Uses and Limitations of Scan Tool Serial Data for Diagnosis

A scan tool is an exceptionally useful tool when diagnosing engine control system problems. It gives you access to vast quantities of information from a conveniently located diagnostic connector.

• A scan tool allows a "quick check" of sensors, actuators, and ECM calculated data. For example, when checking for sensor signals which may be shifted out of normal range, scan data allows you to quickly compare selected data to repair manual specifications or known good vehicle data.

• When checking for intermittent fault conditions, it provides an easy way to monitor input signals while wiring or components are manipulated, heated, and cooled.

There are, however, several important limitations you need to consider when attempting to diagnose certain types of problems using serial data.

• Serial data is processed information rather than a live signal. It represents what the ECM "thinks" it is seeing rather than the actual signal which would be measured at the ECM terminal. Serial data can also reflect a signal value the ECM has defaulted to, rather than the actual signal.

For example, with OBD, the Engine Coolant Temperature sensor data displayed with an open circuit is the failsafe value of 176'F. If the actual voltage was measured at the THW terminal of the ECM, it would be 5 volts, equivalent to -40'F.
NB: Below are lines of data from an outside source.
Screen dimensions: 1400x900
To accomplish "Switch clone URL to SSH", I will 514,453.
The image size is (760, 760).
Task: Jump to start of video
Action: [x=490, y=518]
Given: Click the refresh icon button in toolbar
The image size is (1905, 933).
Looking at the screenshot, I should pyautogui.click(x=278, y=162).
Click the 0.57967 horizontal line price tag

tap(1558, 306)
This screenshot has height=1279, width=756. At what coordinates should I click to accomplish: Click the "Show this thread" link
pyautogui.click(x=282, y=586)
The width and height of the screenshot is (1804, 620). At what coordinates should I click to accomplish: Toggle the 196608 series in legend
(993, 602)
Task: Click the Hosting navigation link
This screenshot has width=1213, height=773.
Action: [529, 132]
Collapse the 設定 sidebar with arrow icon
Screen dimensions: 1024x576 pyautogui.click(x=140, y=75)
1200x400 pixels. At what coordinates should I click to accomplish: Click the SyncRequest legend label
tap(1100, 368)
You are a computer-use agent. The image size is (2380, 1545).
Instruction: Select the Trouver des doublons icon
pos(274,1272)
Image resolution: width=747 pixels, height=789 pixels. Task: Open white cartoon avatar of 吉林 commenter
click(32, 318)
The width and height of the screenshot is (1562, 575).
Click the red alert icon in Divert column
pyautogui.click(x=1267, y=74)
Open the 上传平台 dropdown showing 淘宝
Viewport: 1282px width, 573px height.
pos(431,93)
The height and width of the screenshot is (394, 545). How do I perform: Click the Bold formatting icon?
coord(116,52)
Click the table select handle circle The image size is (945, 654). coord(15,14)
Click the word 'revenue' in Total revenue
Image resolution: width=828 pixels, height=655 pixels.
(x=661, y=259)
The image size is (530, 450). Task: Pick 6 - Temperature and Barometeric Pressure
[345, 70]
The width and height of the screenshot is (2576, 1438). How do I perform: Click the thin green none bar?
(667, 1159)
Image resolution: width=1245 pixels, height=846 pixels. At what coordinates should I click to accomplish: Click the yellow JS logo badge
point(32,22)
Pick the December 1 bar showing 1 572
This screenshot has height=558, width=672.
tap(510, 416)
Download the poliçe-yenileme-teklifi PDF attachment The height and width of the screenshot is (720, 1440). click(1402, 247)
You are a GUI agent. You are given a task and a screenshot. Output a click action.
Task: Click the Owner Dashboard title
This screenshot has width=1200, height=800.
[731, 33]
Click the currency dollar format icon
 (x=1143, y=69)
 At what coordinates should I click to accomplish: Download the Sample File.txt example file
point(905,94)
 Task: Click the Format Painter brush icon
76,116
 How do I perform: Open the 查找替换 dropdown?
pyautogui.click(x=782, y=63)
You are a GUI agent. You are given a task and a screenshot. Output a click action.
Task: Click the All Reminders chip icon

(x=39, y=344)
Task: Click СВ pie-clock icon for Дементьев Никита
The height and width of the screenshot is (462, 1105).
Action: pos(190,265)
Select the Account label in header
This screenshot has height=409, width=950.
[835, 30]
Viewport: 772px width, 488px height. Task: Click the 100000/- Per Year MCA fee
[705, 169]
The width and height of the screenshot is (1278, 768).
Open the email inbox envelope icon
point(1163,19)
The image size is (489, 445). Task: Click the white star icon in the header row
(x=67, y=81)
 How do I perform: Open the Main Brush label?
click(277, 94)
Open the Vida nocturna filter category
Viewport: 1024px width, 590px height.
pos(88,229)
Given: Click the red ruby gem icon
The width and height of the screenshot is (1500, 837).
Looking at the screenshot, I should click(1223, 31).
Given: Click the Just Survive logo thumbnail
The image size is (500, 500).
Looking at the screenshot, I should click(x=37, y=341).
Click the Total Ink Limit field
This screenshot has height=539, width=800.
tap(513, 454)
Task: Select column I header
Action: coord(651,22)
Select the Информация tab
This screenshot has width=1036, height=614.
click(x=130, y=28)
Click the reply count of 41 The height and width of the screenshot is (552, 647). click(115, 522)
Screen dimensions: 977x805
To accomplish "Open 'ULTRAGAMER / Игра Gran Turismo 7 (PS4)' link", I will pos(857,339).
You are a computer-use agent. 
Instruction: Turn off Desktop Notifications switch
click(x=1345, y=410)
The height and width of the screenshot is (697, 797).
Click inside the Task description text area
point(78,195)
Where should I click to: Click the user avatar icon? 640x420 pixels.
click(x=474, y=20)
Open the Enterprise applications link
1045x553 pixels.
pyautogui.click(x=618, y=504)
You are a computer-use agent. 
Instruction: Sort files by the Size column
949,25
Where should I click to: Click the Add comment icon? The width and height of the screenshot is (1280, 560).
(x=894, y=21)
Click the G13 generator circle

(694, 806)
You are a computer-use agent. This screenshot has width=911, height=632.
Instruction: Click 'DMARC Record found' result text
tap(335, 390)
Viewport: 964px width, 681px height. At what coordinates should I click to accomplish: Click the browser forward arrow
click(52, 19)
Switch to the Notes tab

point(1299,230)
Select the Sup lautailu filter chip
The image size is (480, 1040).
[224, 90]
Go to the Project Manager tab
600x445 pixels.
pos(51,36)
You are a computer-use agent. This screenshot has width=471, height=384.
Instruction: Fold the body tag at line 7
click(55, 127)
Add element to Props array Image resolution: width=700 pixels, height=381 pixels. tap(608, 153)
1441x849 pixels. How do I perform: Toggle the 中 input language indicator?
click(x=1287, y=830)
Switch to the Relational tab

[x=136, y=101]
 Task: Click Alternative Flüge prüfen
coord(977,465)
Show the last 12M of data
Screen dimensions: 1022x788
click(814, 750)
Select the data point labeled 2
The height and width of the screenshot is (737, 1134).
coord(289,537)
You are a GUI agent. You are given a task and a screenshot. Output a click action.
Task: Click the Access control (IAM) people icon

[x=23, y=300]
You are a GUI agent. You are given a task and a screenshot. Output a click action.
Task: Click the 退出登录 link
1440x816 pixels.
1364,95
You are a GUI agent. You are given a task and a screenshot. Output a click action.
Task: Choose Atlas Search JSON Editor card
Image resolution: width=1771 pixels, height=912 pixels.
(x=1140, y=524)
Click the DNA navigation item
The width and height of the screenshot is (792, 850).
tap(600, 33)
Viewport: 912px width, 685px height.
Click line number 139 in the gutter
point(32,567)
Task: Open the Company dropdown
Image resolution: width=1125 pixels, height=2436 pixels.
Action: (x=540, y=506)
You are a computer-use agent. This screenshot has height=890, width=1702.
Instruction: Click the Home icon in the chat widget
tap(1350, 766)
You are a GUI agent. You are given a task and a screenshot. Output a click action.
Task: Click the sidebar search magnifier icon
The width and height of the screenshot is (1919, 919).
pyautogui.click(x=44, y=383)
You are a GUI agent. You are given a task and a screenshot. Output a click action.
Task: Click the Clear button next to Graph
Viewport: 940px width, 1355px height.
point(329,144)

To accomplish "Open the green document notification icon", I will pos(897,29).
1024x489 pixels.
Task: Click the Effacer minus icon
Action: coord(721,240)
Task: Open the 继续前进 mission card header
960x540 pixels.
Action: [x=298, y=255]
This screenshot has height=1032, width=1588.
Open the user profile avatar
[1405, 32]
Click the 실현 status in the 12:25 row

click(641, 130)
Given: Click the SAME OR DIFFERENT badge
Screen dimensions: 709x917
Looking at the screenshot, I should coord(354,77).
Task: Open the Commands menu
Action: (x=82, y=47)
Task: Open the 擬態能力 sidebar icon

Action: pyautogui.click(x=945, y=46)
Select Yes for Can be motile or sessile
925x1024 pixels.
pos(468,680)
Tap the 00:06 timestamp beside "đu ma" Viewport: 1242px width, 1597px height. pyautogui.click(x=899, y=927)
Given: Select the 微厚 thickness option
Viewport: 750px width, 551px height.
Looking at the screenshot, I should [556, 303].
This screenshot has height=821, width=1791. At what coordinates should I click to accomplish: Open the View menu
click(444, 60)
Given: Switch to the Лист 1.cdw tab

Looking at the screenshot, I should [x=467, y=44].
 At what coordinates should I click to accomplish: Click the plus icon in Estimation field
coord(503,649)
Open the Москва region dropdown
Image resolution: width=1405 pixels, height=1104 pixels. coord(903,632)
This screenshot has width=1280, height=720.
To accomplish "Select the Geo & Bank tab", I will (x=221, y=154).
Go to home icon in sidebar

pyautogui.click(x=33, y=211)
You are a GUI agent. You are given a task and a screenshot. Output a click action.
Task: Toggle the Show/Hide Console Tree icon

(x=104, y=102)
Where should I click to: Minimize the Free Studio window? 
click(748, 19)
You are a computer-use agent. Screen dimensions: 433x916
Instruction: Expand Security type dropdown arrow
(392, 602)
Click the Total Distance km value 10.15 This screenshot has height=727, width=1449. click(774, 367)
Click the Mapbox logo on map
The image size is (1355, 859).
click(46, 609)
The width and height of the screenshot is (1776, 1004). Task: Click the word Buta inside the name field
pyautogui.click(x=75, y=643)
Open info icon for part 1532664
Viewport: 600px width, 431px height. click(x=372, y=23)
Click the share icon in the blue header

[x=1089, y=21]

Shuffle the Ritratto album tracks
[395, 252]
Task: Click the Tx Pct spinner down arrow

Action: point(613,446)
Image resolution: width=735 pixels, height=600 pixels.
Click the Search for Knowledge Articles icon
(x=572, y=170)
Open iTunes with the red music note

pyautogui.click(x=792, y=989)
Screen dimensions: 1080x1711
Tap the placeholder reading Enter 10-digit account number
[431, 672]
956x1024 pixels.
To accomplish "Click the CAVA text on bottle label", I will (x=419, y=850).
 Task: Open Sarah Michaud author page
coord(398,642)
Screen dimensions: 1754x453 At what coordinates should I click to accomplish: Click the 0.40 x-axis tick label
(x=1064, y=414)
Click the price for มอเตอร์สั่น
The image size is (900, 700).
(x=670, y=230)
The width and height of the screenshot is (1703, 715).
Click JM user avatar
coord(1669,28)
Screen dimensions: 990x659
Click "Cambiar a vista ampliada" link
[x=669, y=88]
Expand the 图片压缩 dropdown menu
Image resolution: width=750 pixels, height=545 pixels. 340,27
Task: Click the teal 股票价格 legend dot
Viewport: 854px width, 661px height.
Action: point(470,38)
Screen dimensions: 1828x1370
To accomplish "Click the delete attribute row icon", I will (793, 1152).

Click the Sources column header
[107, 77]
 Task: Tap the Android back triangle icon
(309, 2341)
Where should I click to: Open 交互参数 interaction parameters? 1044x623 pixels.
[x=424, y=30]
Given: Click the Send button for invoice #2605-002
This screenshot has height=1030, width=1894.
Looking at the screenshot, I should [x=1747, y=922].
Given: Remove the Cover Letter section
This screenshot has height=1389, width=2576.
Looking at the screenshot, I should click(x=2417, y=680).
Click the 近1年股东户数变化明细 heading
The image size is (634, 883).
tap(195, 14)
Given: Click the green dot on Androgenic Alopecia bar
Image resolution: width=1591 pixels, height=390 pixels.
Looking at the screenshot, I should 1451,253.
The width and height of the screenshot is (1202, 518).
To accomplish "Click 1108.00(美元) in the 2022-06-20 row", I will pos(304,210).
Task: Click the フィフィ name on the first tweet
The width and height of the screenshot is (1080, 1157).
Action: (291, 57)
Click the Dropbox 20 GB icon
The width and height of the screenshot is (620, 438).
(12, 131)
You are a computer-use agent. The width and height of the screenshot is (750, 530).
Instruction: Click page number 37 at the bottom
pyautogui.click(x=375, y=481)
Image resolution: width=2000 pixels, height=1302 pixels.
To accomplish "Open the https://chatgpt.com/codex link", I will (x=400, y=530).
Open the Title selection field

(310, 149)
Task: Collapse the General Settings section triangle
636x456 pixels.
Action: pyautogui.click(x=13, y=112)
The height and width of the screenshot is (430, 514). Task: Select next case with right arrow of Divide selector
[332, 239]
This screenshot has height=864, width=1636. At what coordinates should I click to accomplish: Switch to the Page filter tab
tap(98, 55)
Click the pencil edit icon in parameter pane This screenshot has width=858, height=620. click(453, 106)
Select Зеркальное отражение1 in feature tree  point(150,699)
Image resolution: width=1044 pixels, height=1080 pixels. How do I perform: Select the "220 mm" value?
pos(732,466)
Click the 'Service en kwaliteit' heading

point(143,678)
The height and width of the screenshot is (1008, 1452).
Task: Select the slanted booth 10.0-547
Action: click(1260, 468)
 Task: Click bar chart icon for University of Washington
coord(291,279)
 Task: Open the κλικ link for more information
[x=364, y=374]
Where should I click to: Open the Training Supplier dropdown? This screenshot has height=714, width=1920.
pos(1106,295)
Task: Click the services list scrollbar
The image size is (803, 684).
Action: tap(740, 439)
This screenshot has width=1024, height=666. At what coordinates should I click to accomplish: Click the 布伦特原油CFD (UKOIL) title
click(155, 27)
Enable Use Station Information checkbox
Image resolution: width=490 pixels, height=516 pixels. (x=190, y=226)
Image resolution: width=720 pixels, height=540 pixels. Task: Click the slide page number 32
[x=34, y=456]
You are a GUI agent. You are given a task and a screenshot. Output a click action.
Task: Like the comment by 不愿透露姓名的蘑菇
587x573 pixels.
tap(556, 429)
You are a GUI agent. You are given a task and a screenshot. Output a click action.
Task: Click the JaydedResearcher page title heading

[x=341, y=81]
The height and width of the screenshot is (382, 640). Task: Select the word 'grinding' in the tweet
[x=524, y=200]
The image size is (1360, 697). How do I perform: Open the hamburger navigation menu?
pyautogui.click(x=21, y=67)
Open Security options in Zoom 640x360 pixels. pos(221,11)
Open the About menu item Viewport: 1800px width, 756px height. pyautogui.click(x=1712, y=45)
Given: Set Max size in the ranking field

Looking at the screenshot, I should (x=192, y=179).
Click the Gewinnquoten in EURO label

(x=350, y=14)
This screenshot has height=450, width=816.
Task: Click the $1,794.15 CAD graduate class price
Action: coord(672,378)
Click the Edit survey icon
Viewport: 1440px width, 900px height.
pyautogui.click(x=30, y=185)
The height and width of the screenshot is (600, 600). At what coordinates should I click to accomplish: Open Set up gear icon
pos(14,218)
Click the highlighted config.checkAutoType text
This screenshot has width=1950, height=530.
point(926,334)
In the case of output commands, serial data represents the calculated output, not necessarily what the circuit driver is doing. For example, when cranking an engine which is in fuel cut failsafe (due to an open IGf line), calculated injection pulse is displayed on serial data even though the injector driver is not being operated.

Knowing the Limitations of the Scan Tool

Sometimes data interpretation requires you to recognize subtle differences between "normal" and "abnormal" data. Can you pick the data stream displaying the open Engine Coolant Temperature sensor?

Scan Tool Serial Data

Using serial data to troubleshoot intermittent problems also has its limitations because of data transmission speed.

When the data refresh rate is slow, as it is with slower baud rate data streams, it is easy to miss changes which occur in a signal between display updates. As a result, intermittent signal problems are often not detected on a slow serial data stream.

For example, a Throttle Position Sensor signal wire that goes open circuit every time the vehicle drives over a bump. If the open condition does not last for at least 1.25 seconds, there is a good possibility that the change in signal value will go undetected by your scan tool.

When troubleshooting intermittent problems on vehicles without high speed serial data (like Enhanced OBD-II), it is much better to use serial data generated by V-BoB than to use the OBD serial data. It takes more time to connect V-BoB to the ECM, but if an intermittent problem occurs, the high speed serial data generated by V-BoB will catch the fault.

Given this information, it is clear that care must be exercised when interpreting serial data and using it to make diagnostic decisions. Once you are familiar with irregularities like these, the risk of diagnostic error is significantly reduced.